A compliance report that the Fair Work Ombudsman will release today said legal action being considered against another three outlets.
Read more: Sushi staff underpaid $70,000
Fair Work’s compliance report said inspectors selected most of the outlets randomly, with six targeted based on calls for help or previous intelligence.
The report said 54 per cent of disputes that sushi outlet workers lodged with the Fair Work Ombudsman between 2013 and 2017 involved an employee who was a visa holder.
“During the site visits, Inspectors spoke with employees about their employment experiences, including hours of work, rates of pay, availability of leave and their employer’s practices of recording hours of work and providing pay slips,” it said.
According to the report, nine business owners “knowingly provided false or misleading employee records” during the investigation – four allegedly did so multiple times.
Ms Parker said she was “particularly disappointed” with the high rate of record-keeping breaches investigators found.
She said follow-up checks would be conducted.
“New laws mean employers face significantly higher penalties for serious breaches and we have no tolerance for employers that give inspectors false records,” she said.
The Newcastle Herald has previously reported on two business owners who have been caught up in Fair Work’s operation.

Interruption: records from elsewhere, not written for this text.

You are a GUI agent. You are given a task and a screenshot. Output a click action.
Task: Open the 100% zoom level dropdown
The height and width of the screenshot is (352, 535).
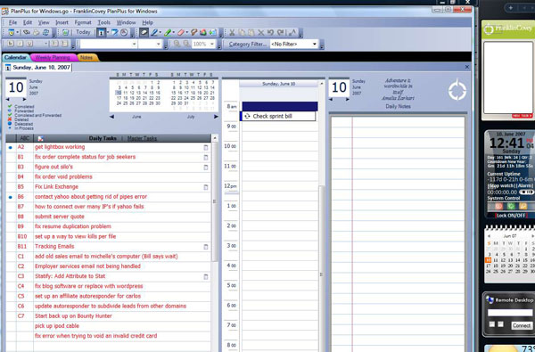coord(203,44)
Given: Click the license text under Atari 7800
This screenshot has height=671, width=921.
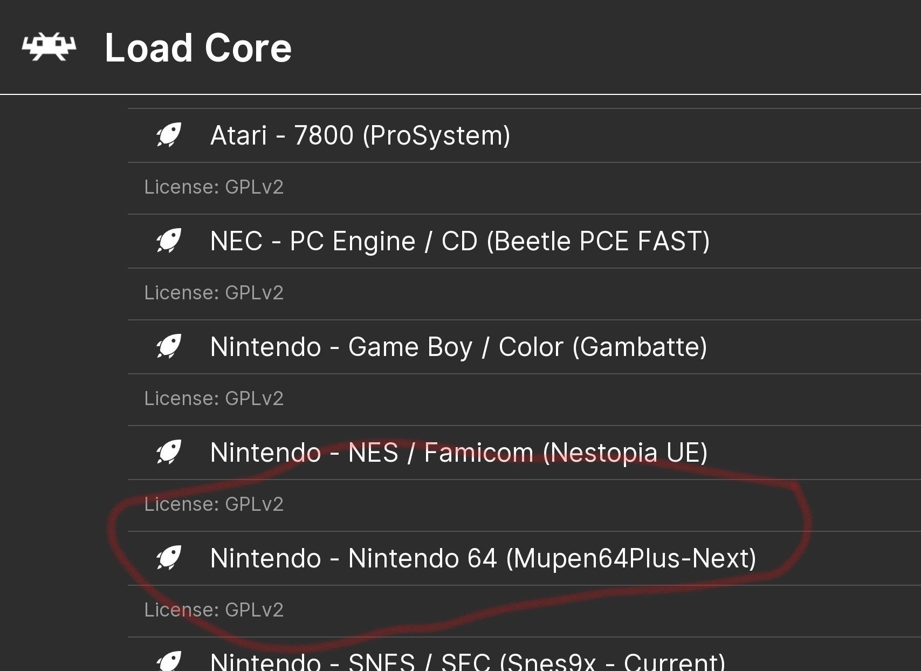Looking at the screenshot, I should (214, 187).
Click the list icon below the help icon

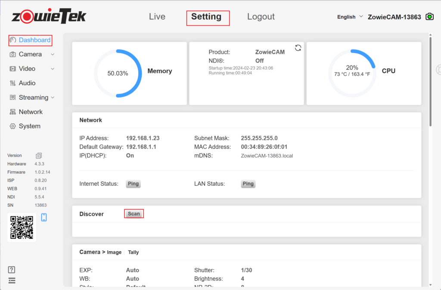coord(11,280)

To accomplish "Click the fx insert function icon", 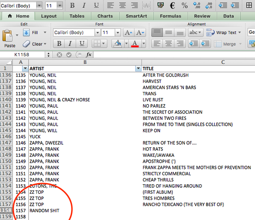I will [89, 55].
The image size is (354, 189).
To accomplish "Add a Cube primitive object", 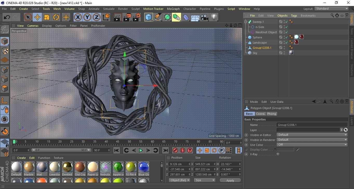I will click(149, 17).
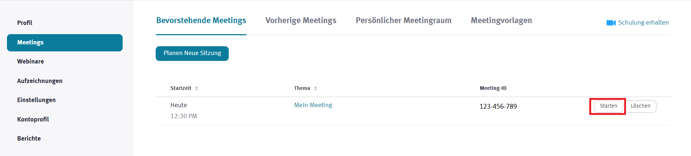Follow the Schulung erhalten link
This screenshot has height=156, width=691.
tap(643, 23)
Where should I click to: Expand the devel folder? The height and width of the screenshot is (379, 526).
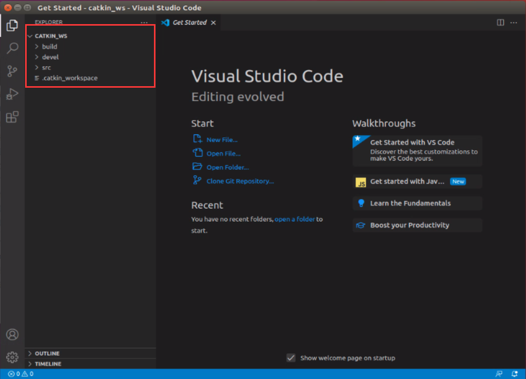point(50,57)
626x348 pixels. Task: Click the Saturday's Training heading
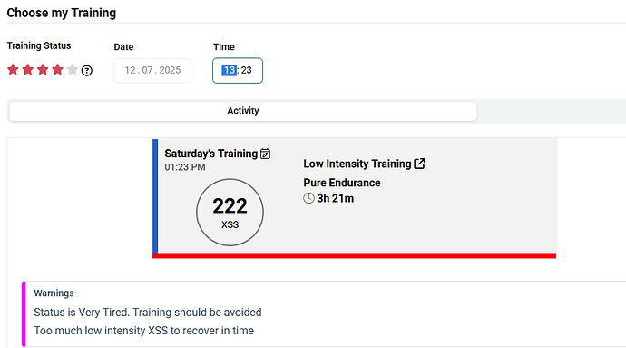pos(211,154)
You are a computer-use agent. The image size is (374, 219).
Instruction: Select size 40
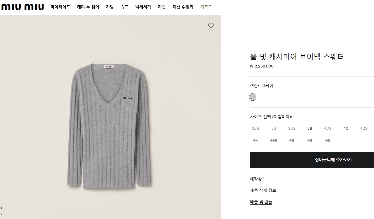[x=346, y=128]
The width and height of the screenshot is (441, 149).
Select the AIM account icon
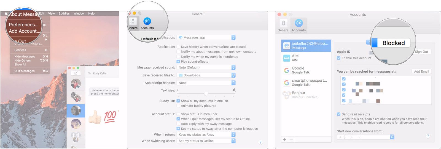click(x=287, y=58)
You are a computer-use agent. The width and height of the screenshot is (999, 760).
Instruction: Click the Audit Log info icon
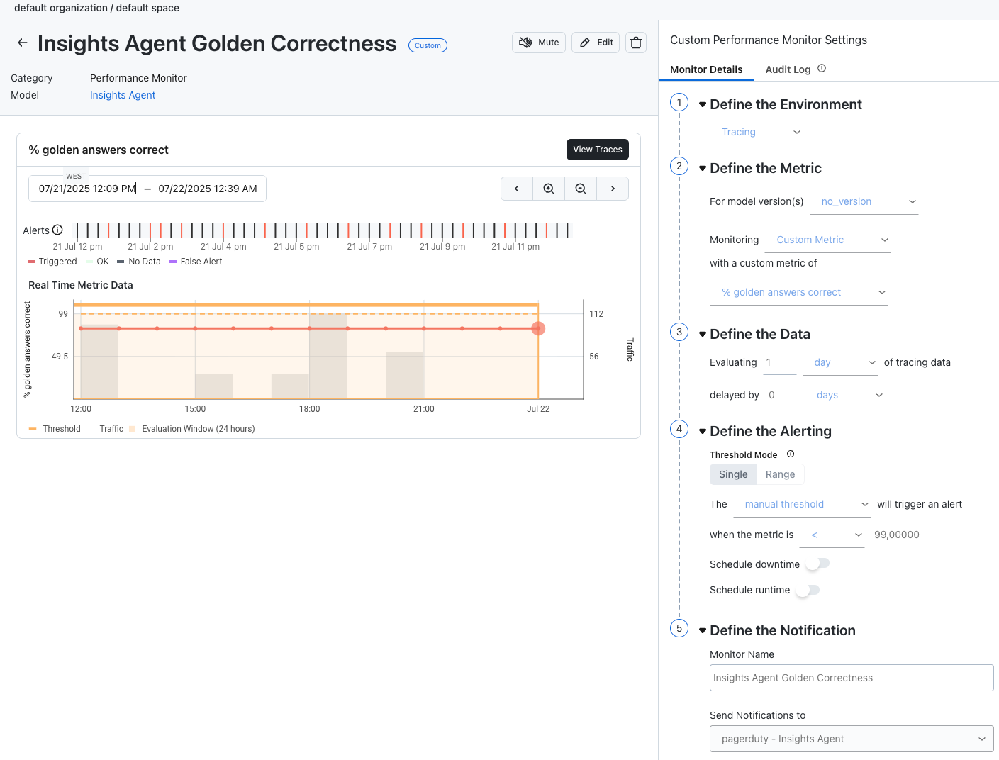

In August, Lydia Chang – who owned Sushi Revolution stores at Waratah, Hamilton and Cooks Hill before her business was liquidated – was fined $36,000 in the Federal Circuit Court for underpaying four Korean nationals $33,225 and providing false and misleading information to the Fair Work Ombudsman.
Two of the employees were 20-years-old, all four were in Australia on working holiday visas and required an interpreter to communicate with investigators.
Meanwhile, Fair Work is continuing its Federal Circuit Court pursuit of Kiyoshi Hasegawa, who owns two Tokyo Sushi outlets at Erina Fair and one at Fletcher, for allegedly underpaying 31 employees more than $70,000.
A final ruling from the court is yet to come after a penalty hearing was held in May, this year.
“While the Fair Work Ombudsman never excuses employers who underpay their workers, we know that labour represents a significant cost in the food industry,” Ms Parker said.
“Although everybody loves cheap sushi, perhaps we should ask ourselves – is what I’m paying enough to cover workers’ minimum wages and entitlements?”